■ Problem
Take the lines below beginning at the line that has "You are a GUI" and stopping after the line that has "[YouTube] (709, 984)", and print them exactly as they are, with no other lines.

■ Exercise data

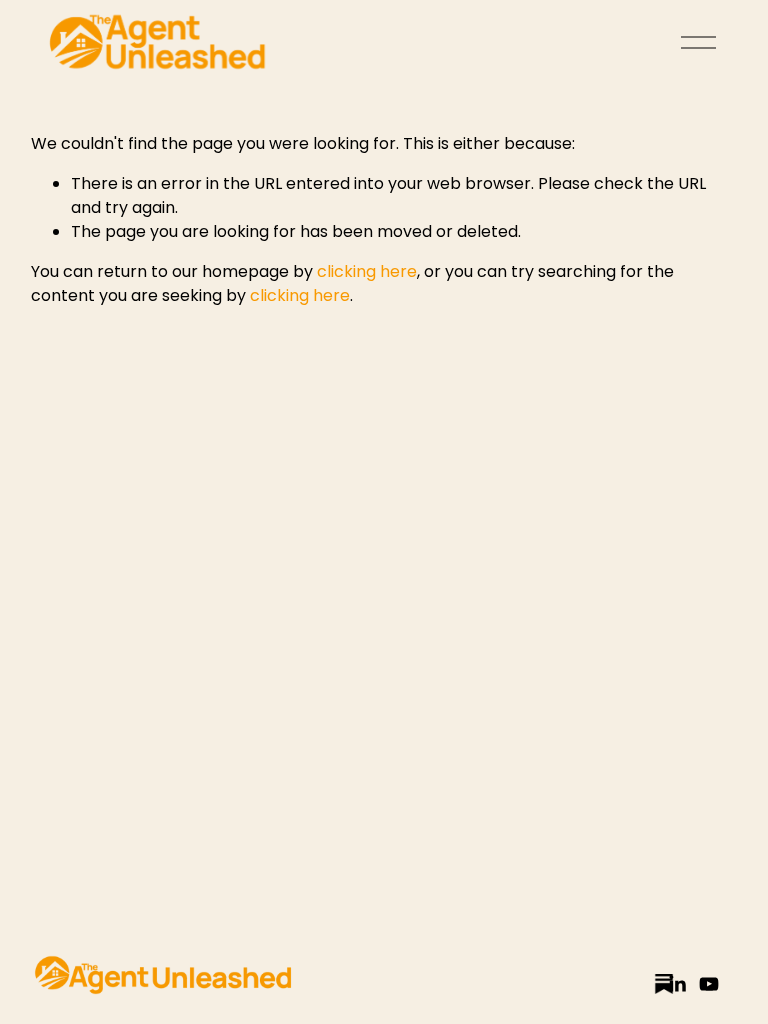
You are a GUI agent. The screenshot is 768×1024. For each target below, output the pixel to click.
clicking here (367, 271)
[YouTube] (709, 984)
---
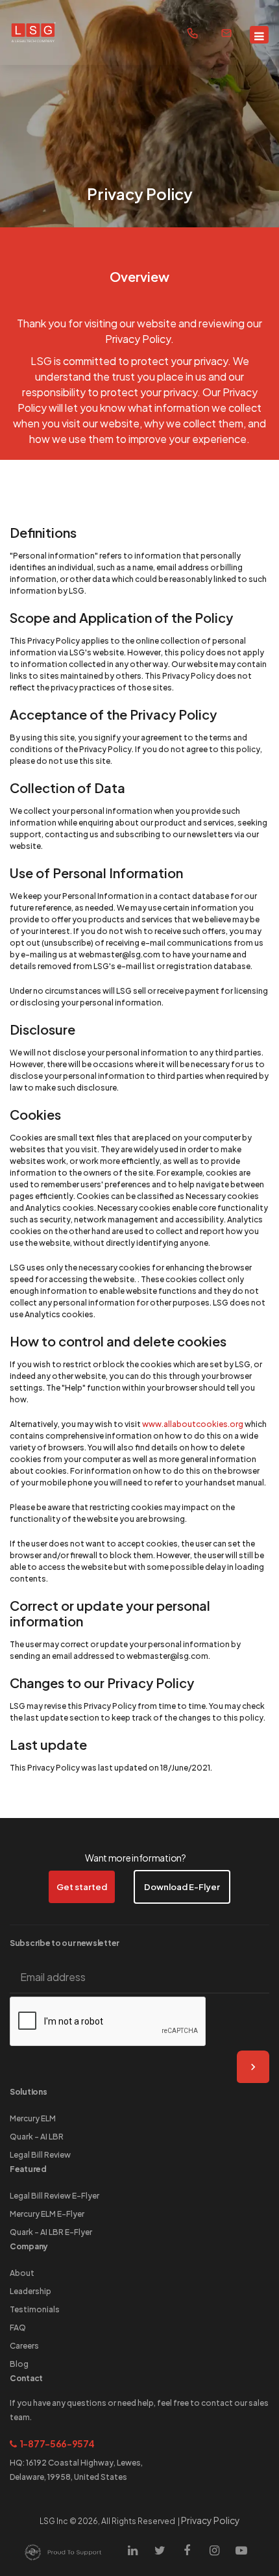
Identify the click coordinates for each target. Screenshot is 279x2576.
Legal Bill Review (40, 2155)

■ Task response
You are a GUI agent. The screenshot is 768×1024. For each target below, output the pixel to click.
clicking here (367, 271)
[YouTube] (709, 984)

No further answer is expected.